Wednesday, May 20, 2009

Skier visits drop 5.5 percent nationwide

Preliminary report indicates destination resorts hit hardest by recession


By GREGORY FOLEY
Express Staff Writer

The U.S. ski industry was hit by the recession last winter, but perhaps not as hard as some economists might have predicted.

Ski areas nationwide tallied 57.1 million visits during the 2008-09 season, a 5.5 percent drop from the record 2007-08 season of 60.5 million visits, the National Ski Areas Association announced Friday in a preliminary report. The estimate makes the 2008-09 season the fifth most active ski season on record.

The Colorado-based ski industry trade association defines a skier visit as "one person visiting a ski area for all or part of a day or night." The figures include snowboarders and people using ski areas with complimentary tickets.

Association President Michael Berry said generally favorable snow and weather conditions in most parts of the country during much of the season provided a strong counterbalance to the challenging economic conditions.

The association's research showed that destination ski resorts—such as Sun Valley, Jackson Hole, Wyo., and Telluride, Colo.—were affected substantially more by the recession than "day-ski areas" close to cities, Berry said.

Skier visits in Sun Valley last season were down by nearly 20 percent, while some Eastern ski areas close to cities set records.

"The farther away from town you were, the more difficult it was," Berry said.

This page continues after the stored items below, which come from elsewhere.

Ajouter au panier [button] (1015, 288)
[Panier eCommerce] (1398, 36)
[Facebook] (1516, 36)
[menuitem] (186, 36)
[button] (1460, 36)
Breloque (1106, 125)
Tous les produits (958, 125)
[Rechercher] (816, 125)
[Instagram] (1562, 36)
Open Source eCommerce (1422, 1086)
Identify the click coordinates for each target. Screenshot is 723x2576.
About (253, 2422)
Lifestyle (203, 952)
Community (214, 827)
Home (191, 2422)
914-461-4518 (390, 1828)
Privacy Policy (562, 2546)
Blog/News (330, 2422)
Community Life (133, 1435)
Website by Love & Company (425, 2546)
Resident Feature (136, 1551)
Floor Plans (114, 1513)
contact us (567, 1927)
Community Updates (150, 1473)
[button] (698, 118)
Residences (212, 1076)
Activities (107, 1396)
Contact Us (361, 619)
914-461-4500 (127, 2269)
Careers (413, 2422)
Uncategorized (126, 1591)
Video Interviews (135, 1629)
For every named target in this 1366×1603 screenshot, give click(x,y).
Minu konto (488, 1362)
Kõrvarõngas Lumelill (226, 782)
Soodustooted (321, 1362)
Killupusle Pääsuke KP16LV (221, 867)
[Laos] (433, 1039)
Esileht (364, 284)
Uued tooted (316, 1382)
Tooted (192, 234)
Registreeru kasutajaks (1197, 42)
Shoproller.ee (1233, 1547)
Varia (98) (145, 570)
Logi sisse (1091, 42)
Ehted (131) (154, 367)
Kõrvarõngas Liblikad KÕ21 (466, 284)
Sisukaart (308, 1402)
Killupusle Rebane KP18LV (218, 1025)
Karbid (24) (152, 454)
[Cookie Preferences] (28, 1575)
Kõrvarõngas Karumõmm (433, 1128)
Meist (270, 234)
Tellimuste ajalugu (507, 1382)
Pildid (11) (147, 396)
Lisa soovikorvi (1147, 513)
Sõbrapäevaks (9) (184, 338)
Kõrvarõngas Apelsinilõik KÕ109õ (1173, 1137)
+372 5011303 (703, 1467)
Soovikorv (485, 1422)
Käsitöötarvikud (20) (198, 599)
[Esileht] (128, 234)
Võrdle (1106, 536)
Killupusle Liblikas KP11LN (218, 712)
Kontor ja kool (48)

He said the drops at destination resorts were almost certainly linked to the bad economy.

"I think some people were looking hard at their finances," he said. "Some traditional resort visitors stayed home and others just booked shorter stays."

Berry said ski areas near population centers could direct more of their marketing at single-day or short-stay skiers, but destination resorts did not have a strong alternative market to tap into.

Over the last 10 seasons, the industry has averaged 56.7 million visits, the National Ski Areas Association reported. The Rocky Mountain region, with 19.79 million visits, was up 1.3 percent from its 10-year average.

Berry said he believes the tally for last season shows the ski industry is holding strong.

"All in all, for the industry to be off about 5 percent, we consider this a really good year," he said.

As for the future, Berry said he believes the key could be the stock market, which might dictate consumer confidence.

"If the Dow goes above 9,500, I think we could see 57 or 58 million next year," he said.

The association will issue a final, more definitive report on skier visits in July.